In [1]:
import sys, os, importlib
import rasterio
import reverse_geocode

import geopandas as gpd
import pandas as pd

from shapely.geometry import Point

# Import GOST libraries; sys.path.append will be unnecessary if libraries are already installed
sys.path.append("../../../../gostrocks/src")
sys.path.append("../../../../GOST_Urban")

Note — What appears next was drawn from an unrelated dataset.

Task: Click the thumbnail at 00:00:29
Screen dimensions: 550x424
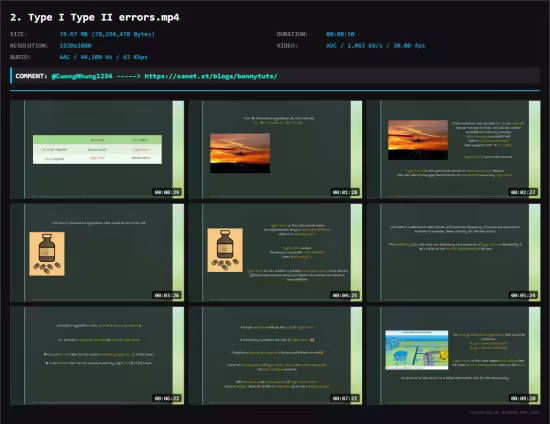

import GOSTRocks.rasterMisc as rMisc
from GOSTRocks.misc import tPrint
import src.UrbanRaster as urban
%matplotlib inline  

  shapely_geos_version, geos_capi_version_string


In [2]:
wbes_coords = "/home/wb411133/data/Projects/ICT_Distance/Data/Masked ES GPS April 15-2021.dta"
inD = pd.read_stata(wbes_coords)
print(inD.shape)
# filter data with broken coordinates
inD = inD.loc[(inD['lat_mask'] > -90) & (inD['lat_mask'] < 90) & (inD['lon_mask'] > -180) & (inD['lon_mask'] < 180)]
print(inD.shape)

(121335, 6)
(121330, 6)


In [3]:
geoms = [Point(row['lon_mask'], row['lat_mask']) for idx, row in inD.iterrows()]
inD = gpd.GeoDataFrame(inD, geometry=geoms, crs = 'epsg:4326')

In [4]:
global_bounds = "/home/public/Data/GLOBAL/ADMIN/Admin0_Polys.shp"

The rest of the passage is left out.